→ **TASK INSTRUCTIONS**:
#1 According to the passage on Dylan's song "Highlands," in what year was the album "Time out of Mind" released?
#2 Continue the passage on Dylan's song "Highlands" from its final sentence.

→ **READING PASSAGE**:

The song is in some sort of a way related to ‘Trying to get to Heaven’. There can be no doubt that ‘Highlands’ is a metaphor for heaven.  Whereas in ‘Trying to get to heaven’ the poet is  trying to deal with the troubles and woes  of his wretched existence on earth – walking that lonesome valley, feeling bad – and only tries to reach heaven as an ultimate consolation, in ‘Highlands’ however, there is a much more positive notion. In ‘Highlands’ the poet is equally dissatisfied with his earthly existence but the prospect of his forthcoming life in the Highlands makes the song much more joyful and complacent.
‘Highlands’ may be regarded as Dylan’s final testimony. Dylan’s final testimony, not only of the album ‘Time out of Mind’ but of his entire works.  When ‘Time out of Mind’ was released in 1997, seven years had passed since his last release of original material in 1990 when the album ‘Under the Red Sky was released. At the time in 1997 there was a strong sense that ‘this was it’ – it might be Dylan’s last album. ‘Highlands’ itself contributes to this feeling when Dylan states: ‘The party is over and there’s less and less to say’, apparently not taking it for granted that at least 3 albums would follow.

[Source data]
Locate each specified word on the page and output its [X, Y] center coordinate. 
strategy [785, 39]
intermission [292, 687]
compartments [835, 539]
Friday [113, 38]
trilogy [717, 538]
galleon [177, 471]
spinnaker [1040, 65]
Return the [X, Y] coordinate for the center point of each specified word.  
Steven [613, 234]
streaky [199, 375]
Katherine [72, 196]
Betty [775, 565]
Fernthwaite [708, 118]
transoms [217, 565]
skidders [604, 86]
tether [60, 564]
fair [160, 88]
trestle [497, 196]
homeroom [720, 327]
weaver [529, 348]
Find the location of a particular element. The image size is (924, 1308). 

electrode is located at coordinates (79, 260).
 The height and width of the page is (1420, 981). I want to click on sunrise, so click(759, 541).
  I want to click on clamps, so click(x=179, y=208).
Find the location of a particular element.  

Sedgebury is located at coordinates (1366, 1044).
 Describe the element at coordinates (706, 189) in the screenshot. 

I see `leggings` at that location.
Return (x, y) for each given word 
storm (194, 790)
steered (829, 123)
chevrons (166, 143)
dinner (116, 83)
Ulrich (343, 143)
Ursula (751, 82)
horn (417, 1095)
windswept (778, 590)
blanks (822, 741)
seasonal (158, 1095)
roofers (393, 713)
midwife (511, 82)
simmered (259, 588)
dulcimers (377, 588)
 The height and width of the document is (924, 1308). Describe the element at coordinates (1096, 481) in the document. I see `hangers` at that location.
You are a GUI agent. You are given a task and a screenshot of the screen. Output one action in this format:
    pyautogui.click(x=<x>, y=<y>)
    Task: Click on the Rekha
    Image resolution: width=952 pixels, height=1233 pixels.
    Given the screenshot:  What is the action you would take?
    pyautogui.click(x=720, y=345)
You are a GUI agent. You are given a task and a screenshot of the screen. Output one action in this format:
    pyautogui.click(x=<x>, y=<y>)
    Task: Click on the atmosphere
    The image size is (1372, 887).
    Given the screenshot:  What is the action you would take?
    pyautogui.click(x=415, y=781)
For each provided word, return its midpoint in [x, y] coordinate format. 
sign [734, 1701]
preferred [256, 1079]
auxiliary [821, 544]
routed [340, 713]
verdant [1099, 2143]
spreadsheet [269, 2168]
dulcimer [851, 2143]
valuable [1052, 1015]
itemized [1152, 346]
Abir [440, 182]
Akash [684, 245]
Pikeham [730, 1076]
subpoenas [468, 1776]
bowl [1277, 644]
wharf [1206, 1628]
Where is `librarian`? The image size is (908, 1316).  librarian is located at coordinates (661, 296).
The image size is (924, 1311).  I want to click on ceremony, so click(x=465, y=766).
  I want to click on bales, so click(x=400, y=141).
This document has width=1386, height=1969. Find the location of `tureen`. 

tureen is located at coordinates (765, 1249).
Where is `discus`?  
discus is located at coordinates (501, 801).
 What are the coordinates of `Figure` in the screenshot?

→ **RESULTS OF THE EXERCISE**:
#1 1997

#2
Although there is an outtake of the song which is even much longer than the final version which ended up on the album, the song is the longest Dylan ever recorded (16:31). The song’s title is borrowed from the poem ‘My Heart’s in the Highlands’ by the Scottish poet Robert Burns.
The song is based on a simple blues riff. The riff is played the whole way through the song, creating a sort of hypnotic effect. It has no traditional chorus or a bridge. The song has 20 verses, five of which – including the first and the final verse – start with: ‘Well my heart’s in the Highlands’.
As said the Highlands is a metaphor for Heaven. Each of the five verses verse starting with ‘My heart’s in the Highlands’ first draws  a picture of what sort of a serene beauty you may find in the Highlands and ends with the personal attitude of the poet towards the Highlands (Heaven) . As the songs progresses the poet gets closer and closer to the Highlands (Heaven) both physically and mentally. Below we will delve deeper into this.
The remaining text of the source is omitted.